The study demonstrates the comparative advantages and limitations of multimodal LLMs for thyroid nodule risk stratification. While the commercial model (o3) consistently outperformed open-source models in accuracy and consistency, even the best-performing model outputs remained suboptimal for direct clinical deployment. Prompt engineering significantly enhanced output consistency, particularly in the commercial model. These findings underline the importance of strategic model optimization techniques and highlight areas requiring further development before multimodal LLMs can be reliably used in clinical thyroid imaging workflows.

摘要

背景

甲状腺结节很常见，超声成像为其主要评估方式。

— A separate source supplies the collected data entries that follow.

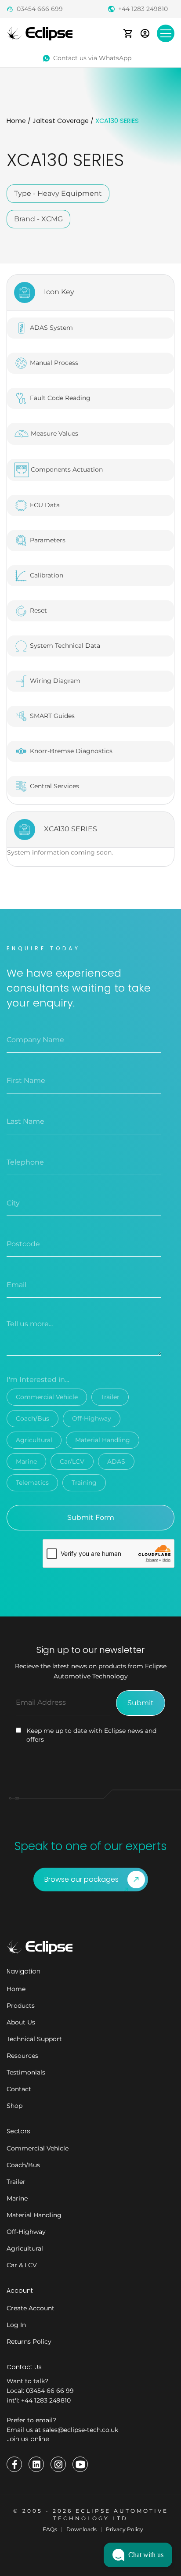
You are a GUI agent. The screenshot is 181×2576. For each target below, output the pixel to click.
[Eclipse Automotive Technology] (39, 33)
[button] (138, 2555)
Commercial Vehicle (47, 1397)
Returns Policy (29, 2341)
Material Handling (102, 1440)
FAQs (50, 2529)
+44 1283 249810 (143, 9)
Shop (14, 2106)
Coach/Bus (32, 1418)
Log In (16, 2325)
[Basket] (128, 33)
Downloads (81, 2529)
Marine (26, 1461)
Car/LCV (72, 1461)
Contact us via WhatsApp (92, 58)
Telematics (32, 1482)
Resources (22, 2056)
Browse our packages (81, 1879)
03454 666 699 (40, 9)
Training (84, 1482)
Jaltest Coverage (61, 120)
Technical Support (34, 2039)
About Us (21, 2022)
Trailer (110, 1397)
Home (16, 120)
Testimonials (26, 2072)
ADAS (116, 1461)
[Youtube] (80, 2464)
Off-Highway (91, 1418)
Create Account (30, 2308)
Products (21, 2006)
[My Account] (145, 33)
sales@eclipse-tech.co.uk (80, 2430)
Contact (19, 2089)
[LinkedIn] (36, 2464)
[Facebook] (14, 2464)
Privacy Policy (124, 2529)
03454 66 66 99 (50, 2391)
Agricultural (34, 1440)
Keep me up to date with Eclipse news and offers (91, 1735)
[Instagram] (58, 2464)
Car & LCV (22, 2265)
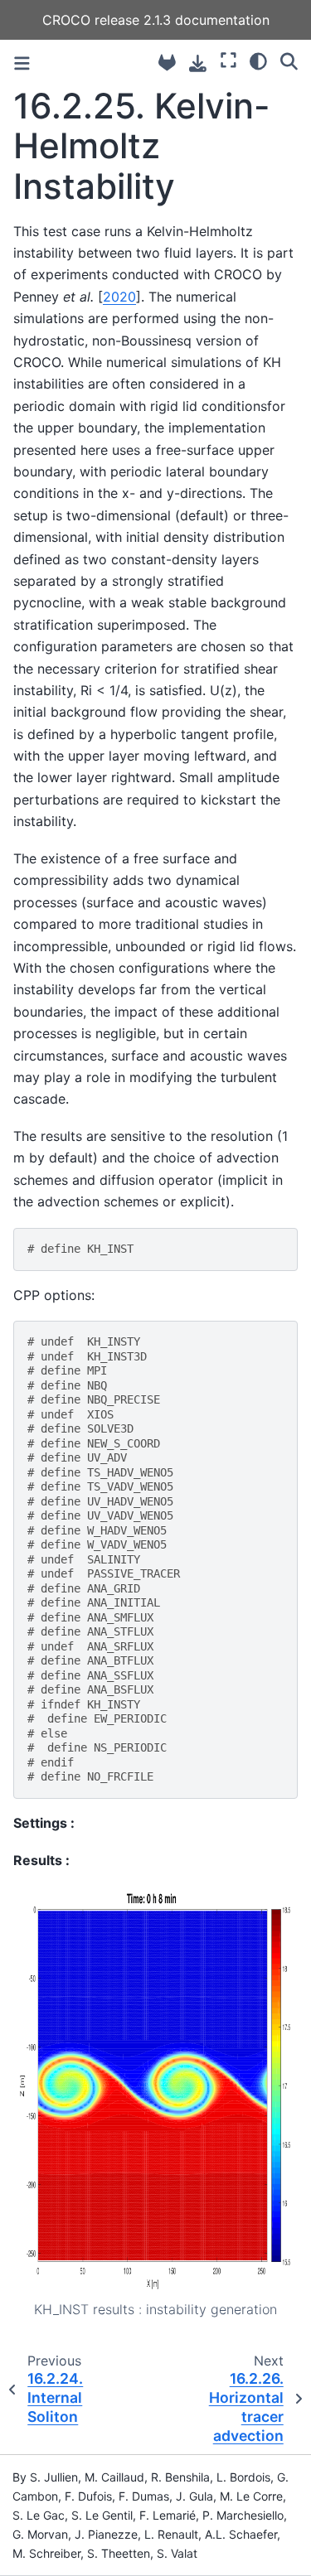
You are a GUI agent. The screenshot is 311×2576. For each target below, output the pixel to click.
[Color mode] (258, 60)
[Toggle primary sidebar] (22, 63)
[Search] (289, 60)
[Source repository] (167, 62)
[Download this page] (197, 63)
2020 (119, 296)
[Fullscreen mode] (228, 60)
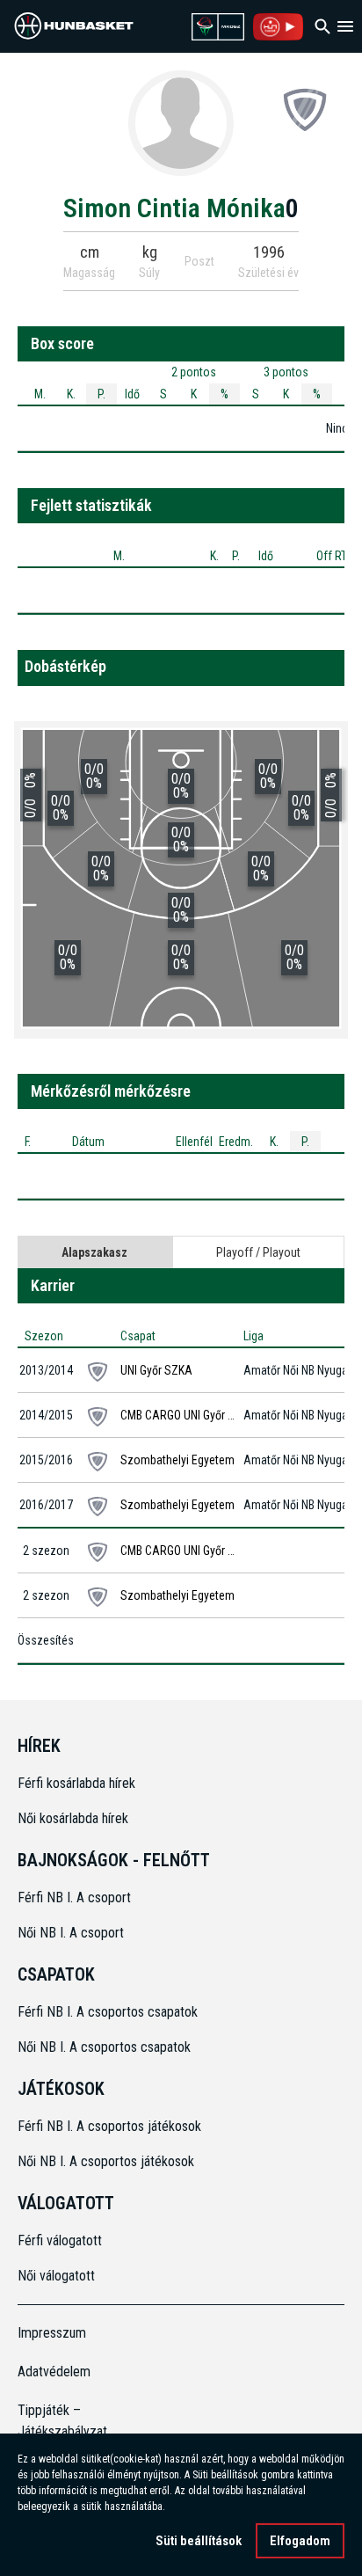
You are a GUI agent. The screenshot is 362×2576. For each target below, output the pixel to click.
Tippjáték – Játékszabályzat (58, 2421)
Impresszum (52, 2332)
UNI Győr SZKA (156, 1370)
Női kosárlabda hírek (73, 1818)
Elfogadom (300, 2541)
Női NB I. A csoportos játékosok (106, 2161)
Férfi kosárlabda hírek (76, 1783)
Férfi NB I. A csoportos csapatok (109, 2011)
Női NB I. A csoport (71, 1932)
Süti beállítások (199, 2541)
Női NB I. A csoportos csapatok (106, 2047)
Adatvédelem (54, 2371)
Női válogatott (56, 2275)
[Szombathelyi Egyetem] (305, 109)
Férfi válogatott (60, 2240)
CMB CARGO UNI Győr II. (177, 1415)
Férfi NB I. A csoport (74, 1897)
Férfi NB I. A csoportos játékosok (109, 2126)
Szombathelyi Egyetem (177, 1460)
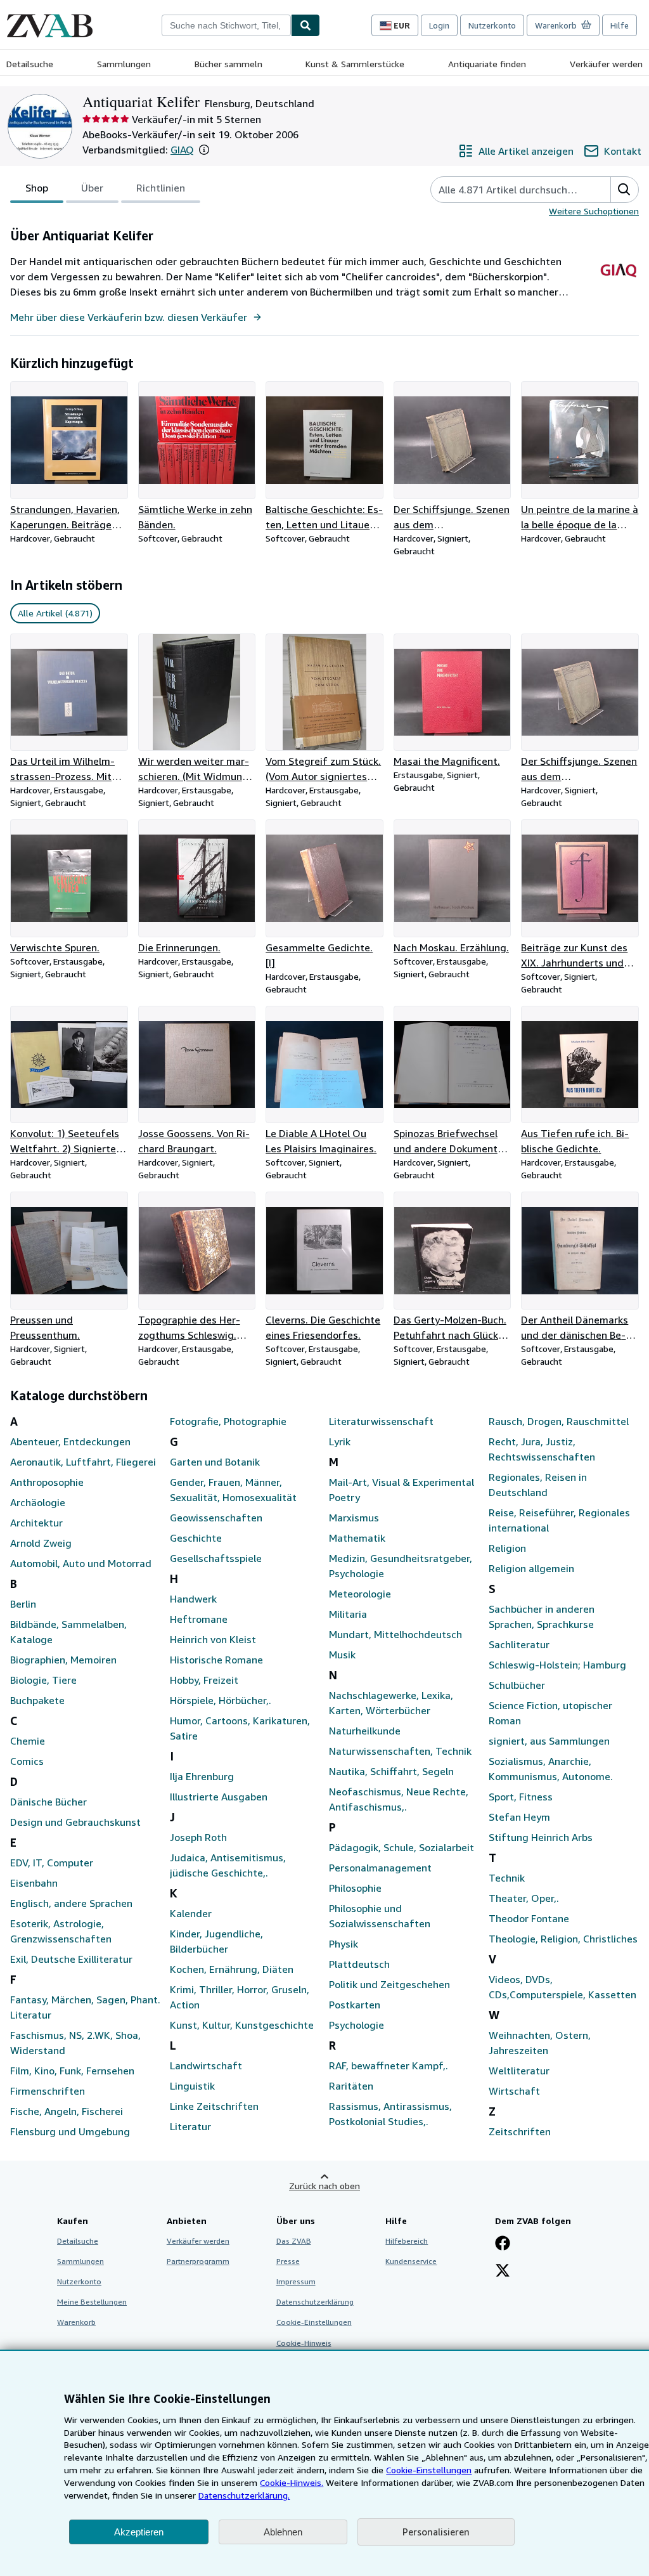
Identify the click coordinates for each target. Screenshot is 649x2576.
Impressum (296, 2281)
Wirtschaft (514, 2091)
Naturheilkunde (365, 1730)
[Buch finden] (305, 25)
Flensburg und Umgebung (70, 2131)
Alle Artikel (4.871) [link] (55, 613)
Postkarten (354, 2004)
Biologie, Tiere (43, 1680)
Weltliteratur (519, 2070)
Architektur (36, 1522)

诸如美国放射学会甲状腺影像报告和数据系统（ACR TI-RADS）等风险分层系统已被开发出来，但存在观察者间差异和低特异性的问题。人工智能，尤其是具有多模态能力的大语言模型（LLMs），为高效的端到端诊断流程带来了机遇。然而，它们的临床效用仍不确定。

目的

本研究使用ACR TI-RADS系统评估多模态大语言模型对甲状腺结节风险分层的准确性和一致性，研究模型微调、图像标注、提示工程的效果，并比较开源模型与商业模型。

方法

共评估了3个多模态视觉语言模型：微软的开源大语言与视觉助手（LLaVA）模型、其医学微调变体（生物医学大语言与视觉助手[LLaVA-Med]）以及OpenAI的商业o3模型。对公开可用超声图像数据集中的192个甲状腺结节进行了评估。每个模型使用2种提示（基本提示和修改提示）和2种图像场景（未标注与放射科医生标注）进行评估，共产生6912个回答。将模型输出与专家评级进行准确性和一致性比较。统计比较包括卡方检验、曼-惠特尼U检验以及用于评估评分者间可靠性的Fleiss卡方检验。

结果

总体而言，88.4%（6110/6912）的回答有效，o3模型的有效率最高（2273/2304，98.6%），其次是LLaVA（2108/2304，91.5%）和LLaVA-Med（1729/2304，75%；P<0.001）。o3模型总体准确率最高，在甲状腺影像报告和数据系统（TI-RADS）分类中准确率高达57.3%，尽管仍未达到最佳水平。仅在评估LLaVA模型时，标注图像在结节边缘评估中略微提高了准确率（407/768，53%至447/768，58.2%；P=0.04）。提示工程提高了成分评估的准确率（649/1152，56.3%对483/1152，41.9%；P<0.001），但显著降低了形状、边缘和总体分类的准确率。o3模型的一致性最高（高达85.4%），但LLaVA的一致性与之相当，并且通过图像标注和修改提示在多个TI-RADS类别中显著提高（P<0.001）。单独对o3模型的亚组分析表明，提示工程对准确率没有显著影响，但显著提高了所有TI-RADS类别的一致性（形状一致性高达97.1%，P<0.001）。所有组合的评分者间可靠性一直较差（Fleiss卡方<0.60）。

结论

该研究展示了多模态大语言模型在甲状腺结节风险分层方面的比较优势和局限性。虽然商业模型（o3）在准确性和一致性方面始终优于开源模型，但即使是表现最佳的模型输出在直接临床应用中仍未达到最佳水平。提示工程显著提高了输出一致性，尤其是在商业模型中。这些发现强调了战略模型优化技术的重要性，并突出了在多模态大语言模型能够可靠应用于临床甲状腺影像工作流程之前需要进一步发展的领域。